How to speed up queries
Tips and tricks for improving query performance: indexes, materialized views, and more.
Use EXPLAIN
to see how query is executed
In SQL, you specify what data you want to get, but you don’t specify how you want to get it. Every data warehouse has a query planner whose job is to figure out how to execute the query. This query planner figures out the best way of running the query based on execution time, resources used, and/or database presets. For example, the query planner will decide whether it should read all the rows in the table or narrow its search to a specific set of rows based on a certain condition.
To see how the database will execute your query, you can prepend your query with EXPLAIN
. The query planner will list the operations it will carry out, in which order, using which indexes, etc. There’s also EXPLAIN ANALYZE
, which gives you actual query execution statistics. But to get those statistics, the database will actually execute the query, which can be time consuming or even undesirable for queries that modify the data.
To see EXPLAIN
in action, let’s first create some fake data in a PostgreSQL database (other databases might work, though you may have to adjust the code). Run the following statement (you’ll need write permissions for the data warehouse).
DROP TABLE IF EXISTS data_table;
CREATE TABLE data_table (
id SERIAL PRIMARY KEY,
date_field DATE NOT NULL,
category TEXT NOT NULL CHECK (category IN ('A', 'B', 'C')),
numeric_value NUMERIC NOT NULL
);
INSERT INTO data_table (date_field, category, numeric_value)
SELECT
CURRENT_DATE - (random() * 365)::INT, -- Random date within the last year
CASE FLOOR(random() * 3)
WHEN 0 THEN 'A'
WHEN 1 THEN 'B'
ELSE 'C'
END, -- Random category
(random() * 1000)::NUMERIC -- Random numeric value between 0 and 1000
FROM generate_series(1, 50000000);
This query might take a while. To check if it worked, run:
SELECT
*
FROM
data_table
LIMIT
10;
You’ll get something like:
| id | date_field | category | numeric_value |
| --- | ----------------- | -------- | ------------- |
| 1 | August 2, 2024 | A | 874.17 |
| 2 | October 31, 2024 | A | 762.03 |
| 3 | August 23, 2024 | A | 718.73 |
| 4 | February 6, 2025 | C | 334.45 |
| 5 | August 28, 2024 | A | 59.4 |
| 6 | August 8, 2024 | A | 972.74 |
| 7 | October 18, 2024 | B | 296.99 |
| 8 | November 27, 2024 | B | 858.26 |
| 9 | September 5, 2024 | C | 137.84 |
| 10 | February 24, 2025 | C | 701.68 |
Let’s do a simple sum of numeric_value
by category
and see how long it takes. Here’s the query:
SELECT
category AS "Category",
SUM(numeric_value) AS "Sum"
FROM
data_table
GROUP BY
category
ORDER BY
category ASC
You’ll get something like:
| Category | Sum |
| -------- | ---------------- |
| A | 8,336,275,140.07 |
| B | 8,330,139,598.5 |
| C | 8,334,188,258.65 |
Running that query on our PostgreSQL 17 with 2 CPU cores and 2GB of RAM took about 8 seconds - a pretty long time.
Now let’s run EXPLAIN
on the query. EXPLAIN
will output the plan for the query, along with its costs and other data about the query. Just prepend the query with EXPLAIN
:
EXPLAIN
SELECT
category AS "Category",
SUM(numeric_value) AS "Sum"
FROM
data_table
GROUP BY
category
ORDER BY
category ASC;
You’ll see the following output (which can vary depending on your current deployment):
QUERY PLAN
Finalize GroupAggregate (cost=631972.08..631972.87 rows=3 width=34)

(Data for pointing within screenshots and documents)
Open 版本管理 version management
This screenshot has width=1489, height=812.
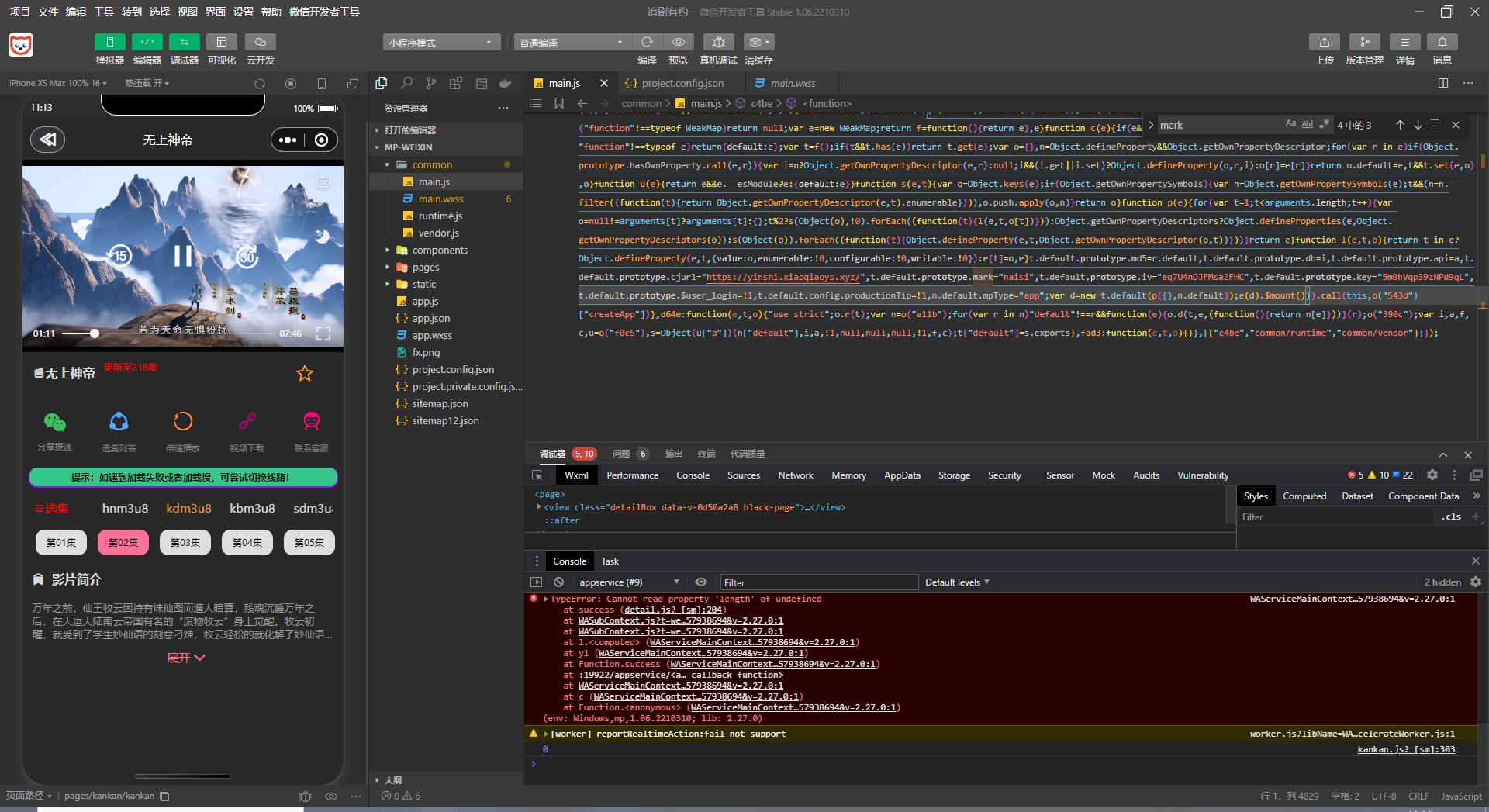click(1364, 42)
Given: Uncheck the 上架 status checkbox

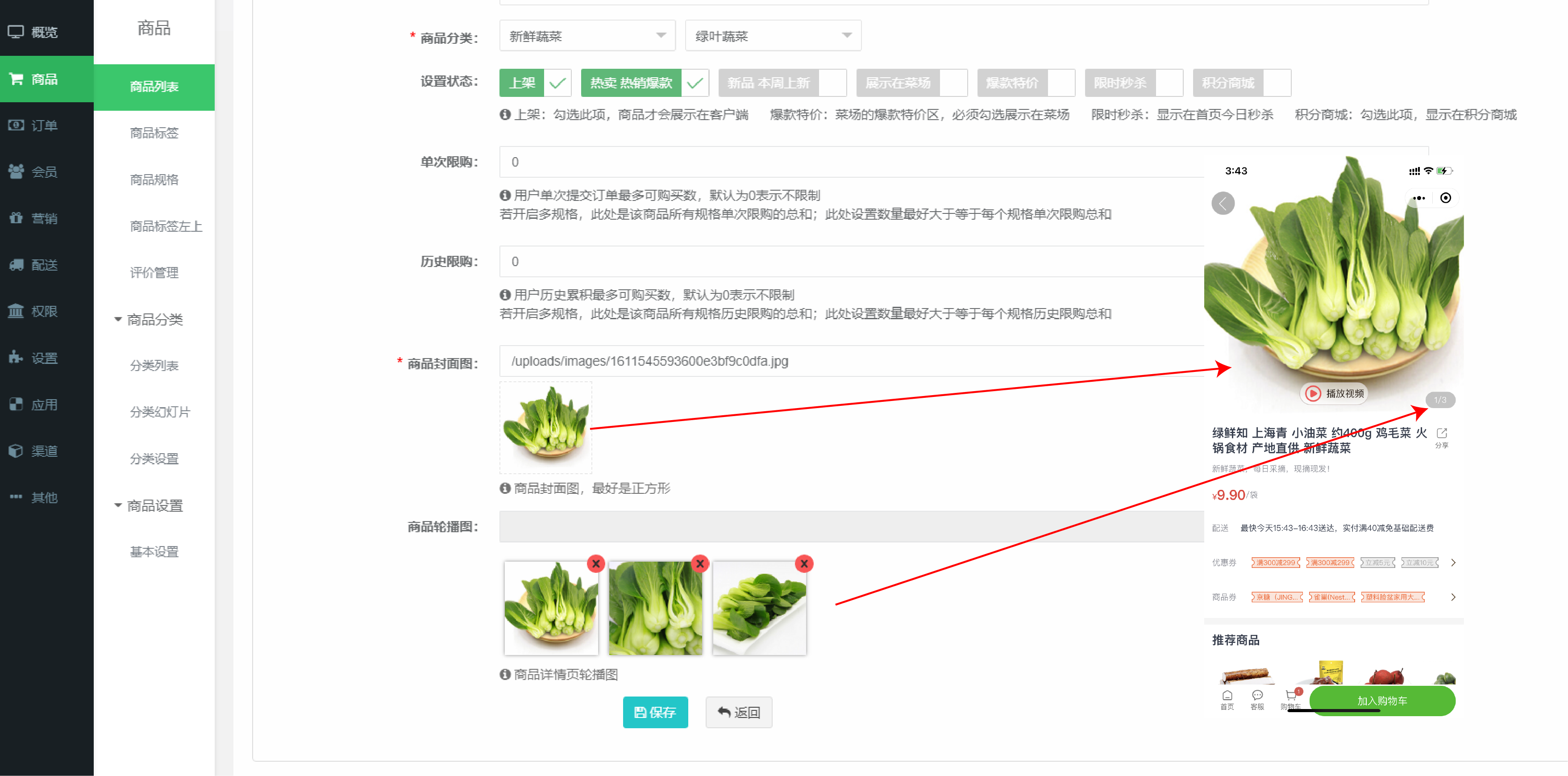Looking at the screenshot, I should [x=557, y=83].
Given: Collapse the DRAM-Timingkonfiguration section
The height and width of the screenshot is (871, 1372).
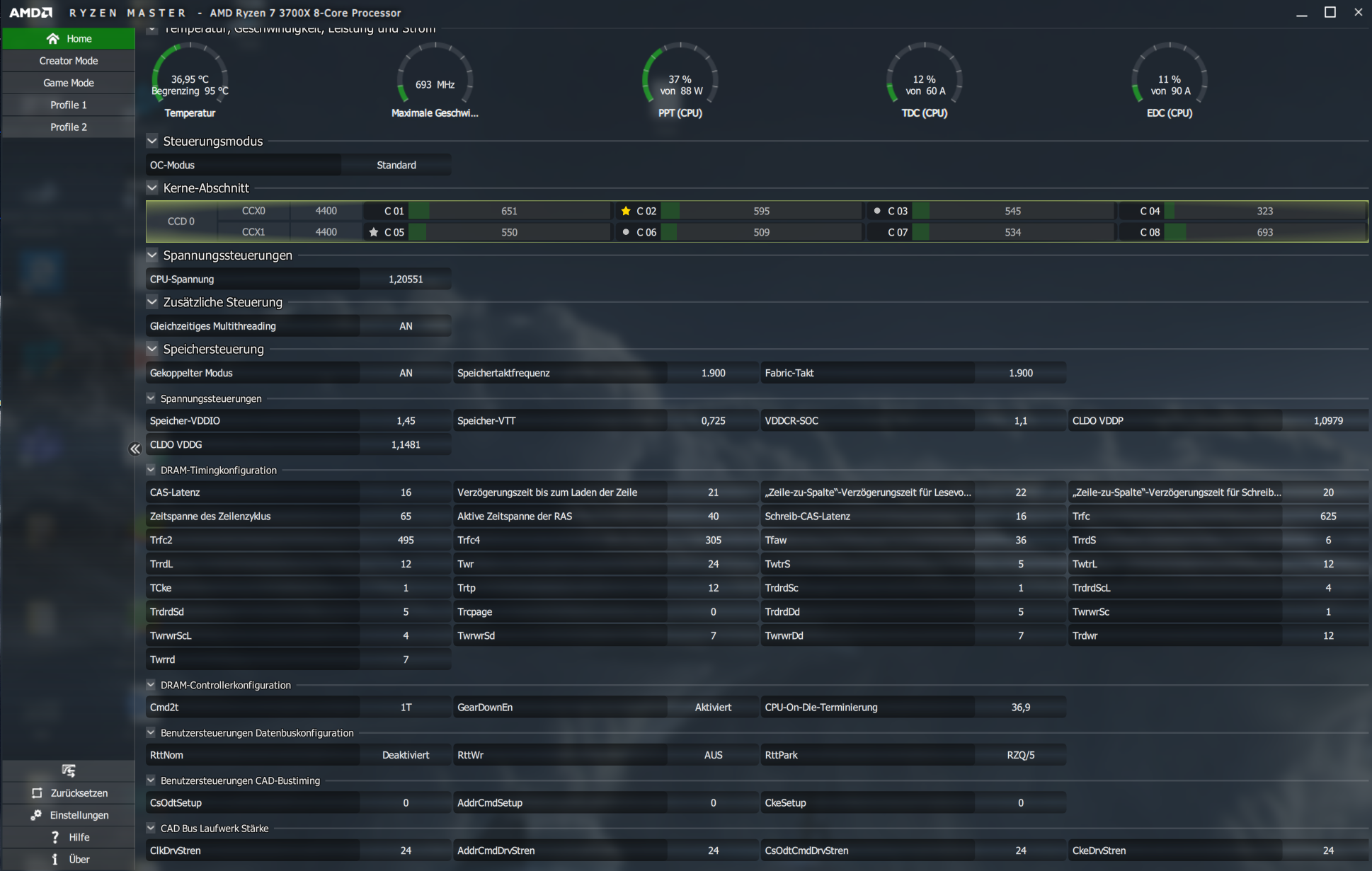Looking at the screenshot, I should pos(151,470).
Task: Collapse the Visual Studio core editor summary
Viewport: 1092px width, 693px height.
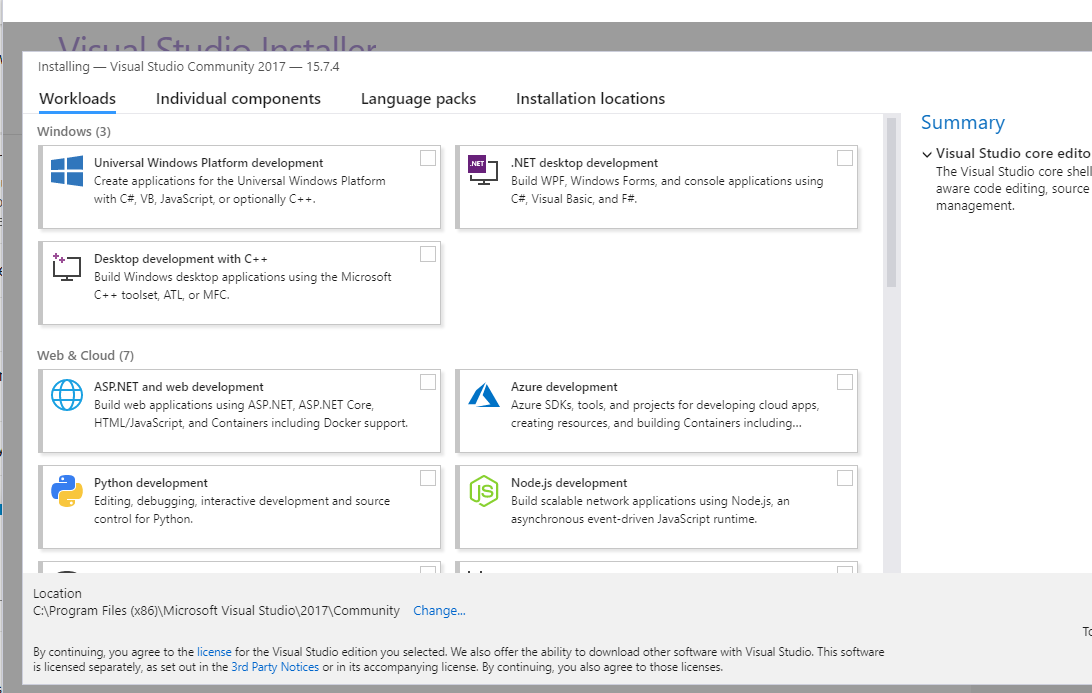Action: [x=926, y=154]
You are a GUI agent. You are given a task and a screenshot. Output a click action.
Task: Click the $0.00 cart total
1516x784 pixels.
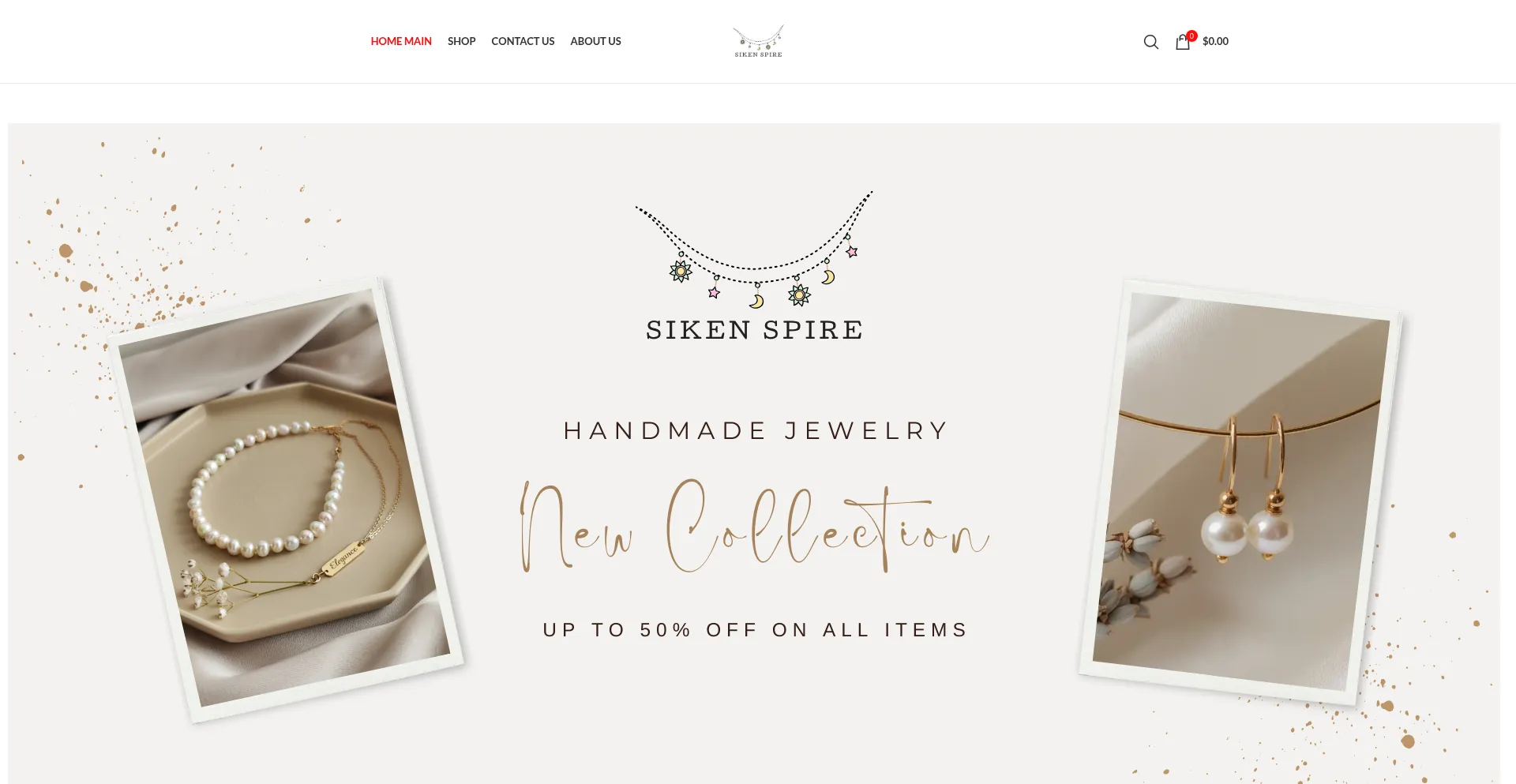click(1215, 41)

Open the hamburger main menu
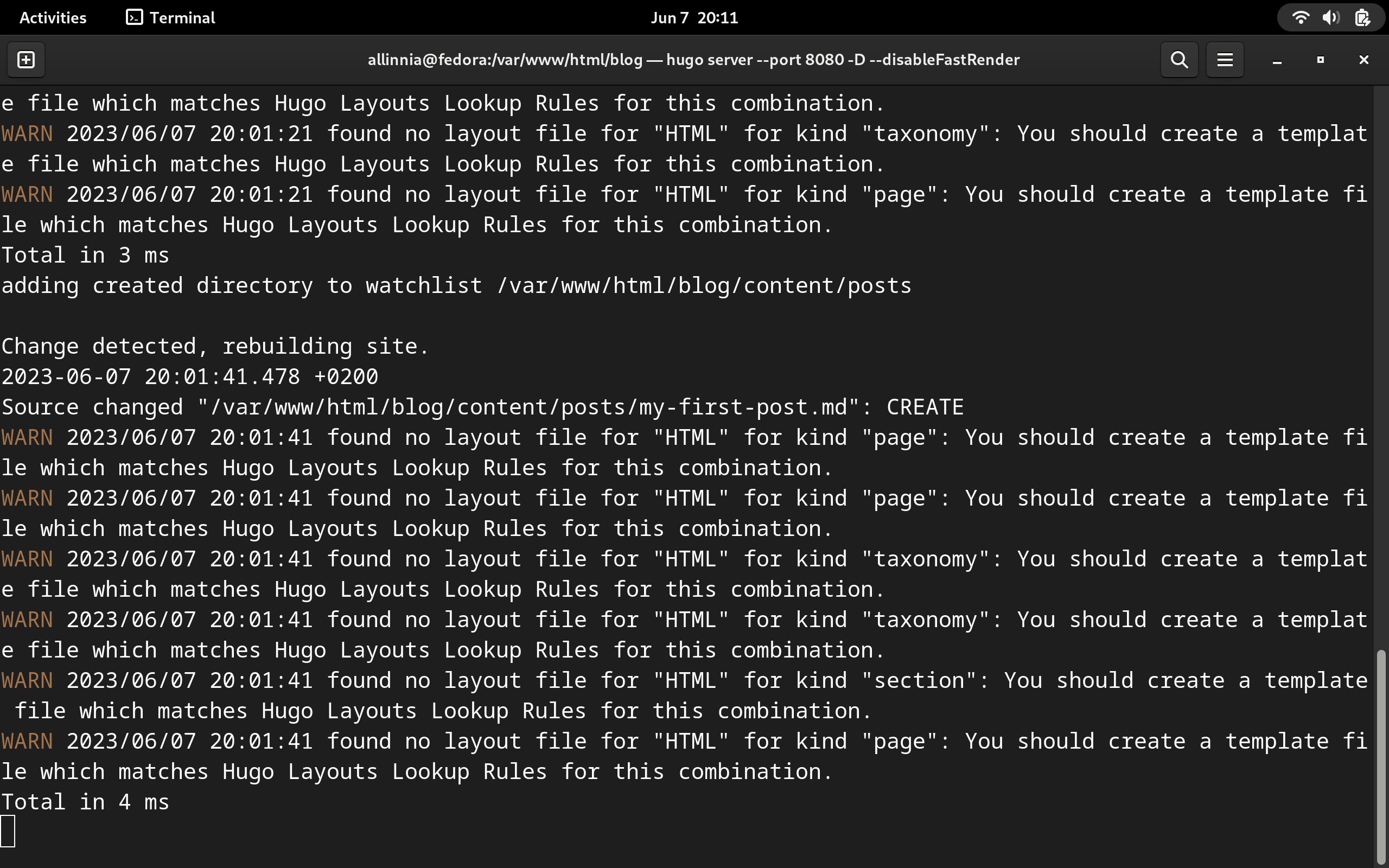[x=1225, y=60]
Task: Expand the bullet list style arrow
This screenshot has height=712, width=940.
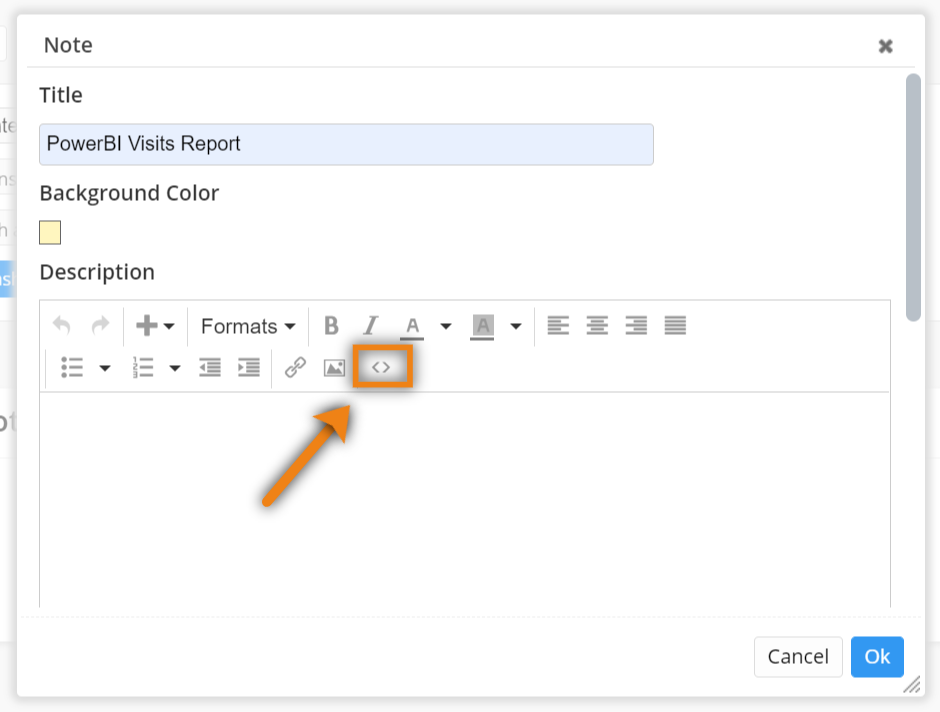Action: click(105, 368)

• [AIM]:
Please continue the article on speeding up SQL queries from the point where it stops. You can set the data aside; it isn't needed.

• [RESPONSE FOR THIS EXERCISE]:
Group Key: category
-> Gather Merge (cost=631972.08..631972.78 rows=6 width=34)
Workers Planned: 2
-> Sort (cost=630972.06..630972.07 rows=3 width=34)
Sort Key: category
-> Partial HashAggregate (cost=630972.00..630972.04 rows=3 width=34)
Group Key: category
-> Parallel Seq Scan on data_table (cost=0.00..526805.33 rows=20833333 width=13)
JIT:
Functions: 7
Options: Inlining true, Optimization true, Expressions true, Deforming true
EXPLAIN
’s output should be read bottom to top. This query plan says:
-
The database will first scan all records in the table sequentially (
Seq Scan
) in parallel on the available two cores (Workers Planned: 2
). -
Then, the database will aggregate (
HashAggregate
) the data, and do it on each worker separately (Partial
).The database has to aggregate because we included a
GROUP BY
clause and aggregationSUM
. The aggregation can be done in parallel because summing is an operation that can be parallelized: summing the total sums over two partitions is the same as just summing over all the data. -
Then, the database will sort the aggregated results on each worker separately (
Sort
).The
Sort
is there, surprisingly, not because we included anORDER BY
clause - if you remove theORDER BY
clause, theSort
step will still be there. The database sorts the results of aggregation because it needs to merge the results from two workers, and it’s more efficient to do that when the results are sorted.If instead of
ORDER BY category
you hadORDER BY "Sum"
, there would be two sorts in the query plan - with an additional sort after theGroupAggregate
. -
Next, the database will merge the results from two workers (
Gather Merge
).At this point, the database hasn’t yet added up the sums for each category. We know it hasn’t because after aggregation the
rows
value is3
: each worker has three rows, one for each category (A, B, and C), but afterGather Merge
we have 6rows
, so the database has yet to combine the sums from each worker. -
Finally, the database will group and aggregate the results from the two workers (
GroupAggregate
).
Performance-wise, this output tells us:
- The query processor makes use of the 2 cores (
Workers Planned: 2
). - The most costly operation was
Parallel Seq Scan
(0.00..526805.33). - The other operations had negligible impact on overall query time (e.g.,
630972.00..630972.04
forHashAggregate
- the difference between two numbers, i.e., the cost, is very small compared to the cost forParallel Seq Scan
.)
So how can we make this query stop obliterating the database when people check their dashboard each morning? The database has to read every row in the table to sum them, so we can’t reduce the total number of rows scanned. The best we can do is to speed up the scan. Our options include:
- Increasing the number of CPU cores, so that each core has to go through fewer rows.
- Switching to a database with an architecture optimized for faster sequential scans of single columns (like a columnar database).
If infrastructure changes are out of the question, you could instead precompute the aggregation results in advance - useful if people run the query often - and use caching results or materializing views.
Create materialized views for expensive joins, CTEs, and views
Materialized views are pre-computed queries that you can save in your data warehouse. Materialized views take the strain off your database by storing computed results for people to query, instead of computing the rows each time they query the database. You can periodically refresh materialized views to keep their results up to date with new data.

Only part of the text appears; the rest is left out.